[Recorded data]
* Begin *

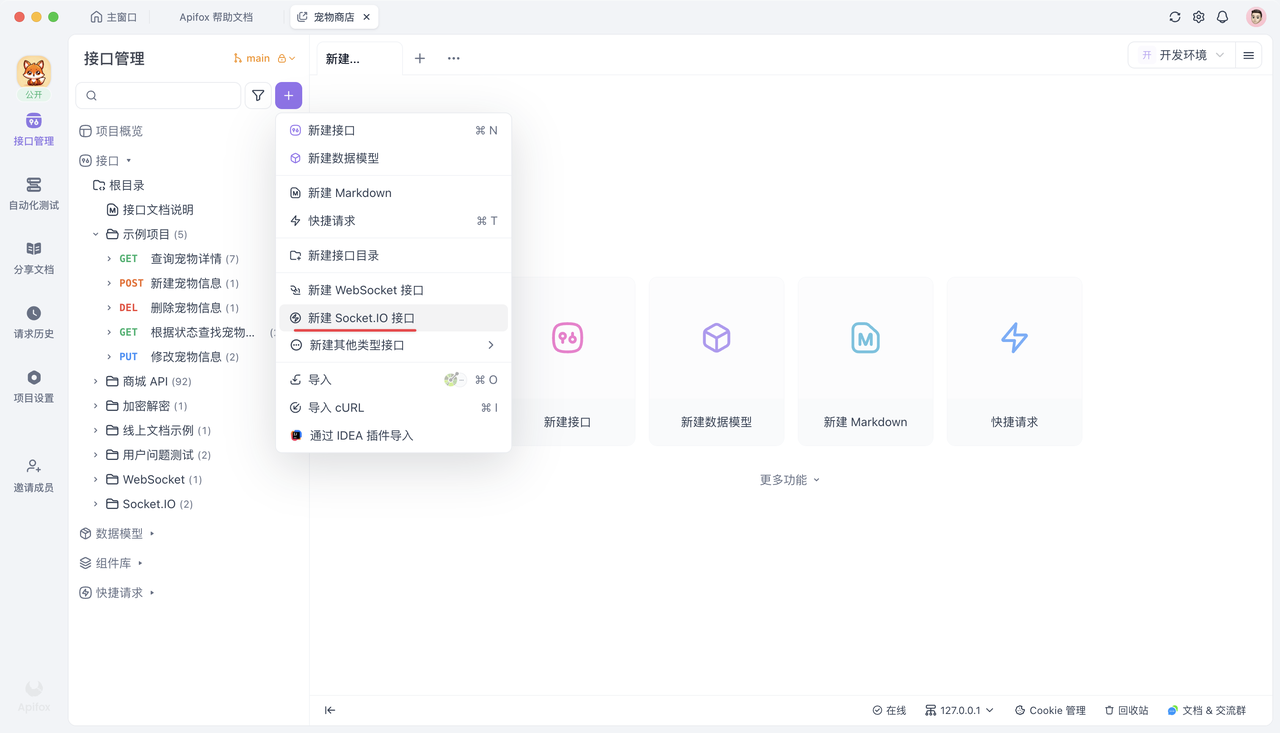The image size is (1280, 733).
Task: Open the notifications bell icon
Action: click(x=1222, y=16)

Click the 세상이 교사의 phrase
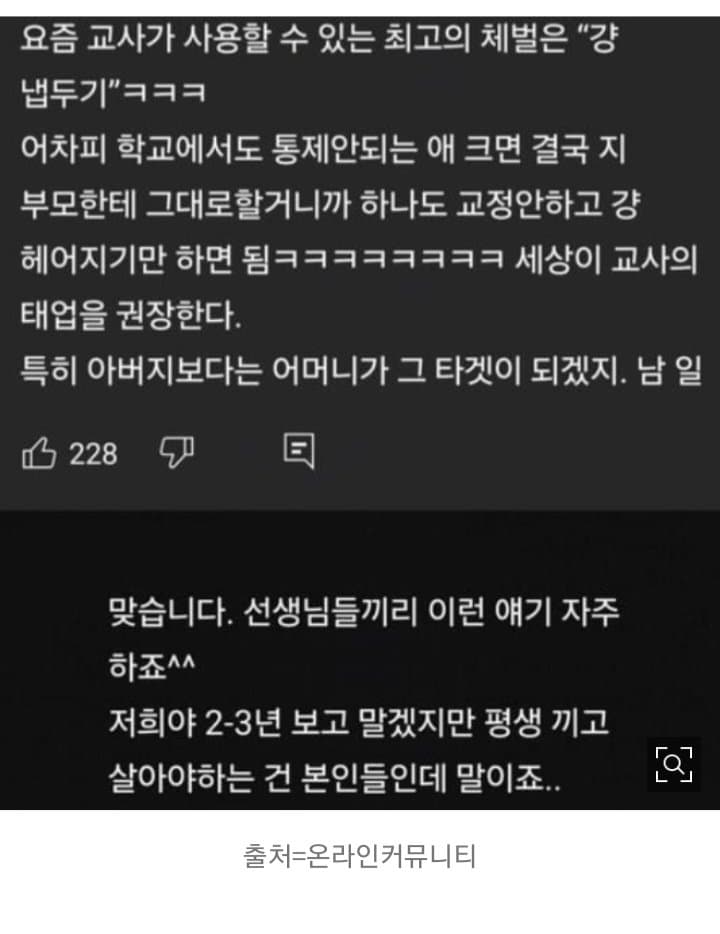[606, 260]
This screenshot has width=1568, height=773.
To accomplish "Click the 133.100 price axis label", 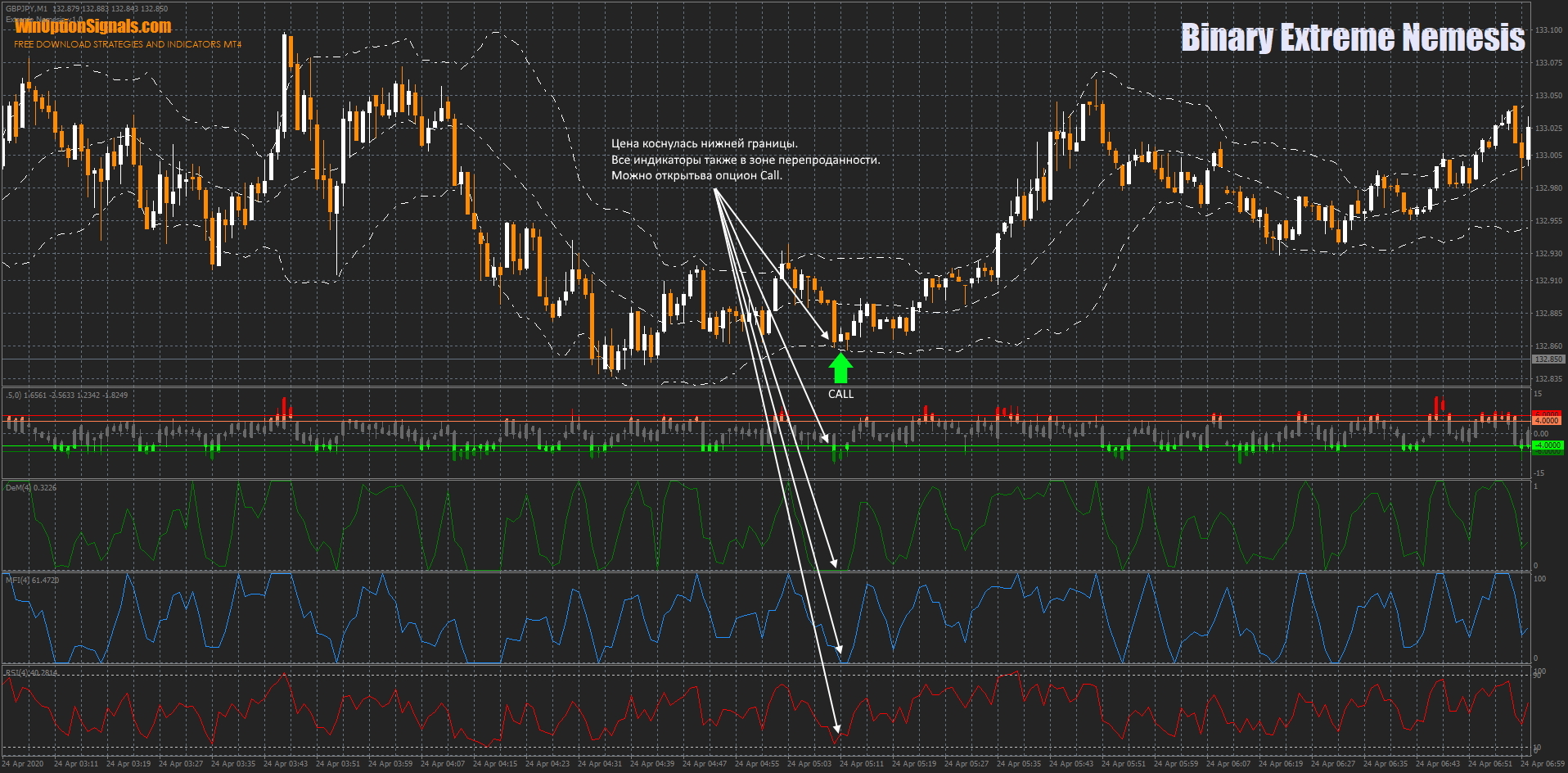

* End *

**What is expected:**
Output every line of the entries above word for word, leaving out the pictures.

**Task answer:**
The image size is (1280, 733).
Task: Open the notifications bell icon
Action: click(x=1222, y=16)

Click the 세상이 교사의 phrase
[606, 260]
This screenshot has width=1568, height=773.
To accomplish "Click the 133.100 price axis label", 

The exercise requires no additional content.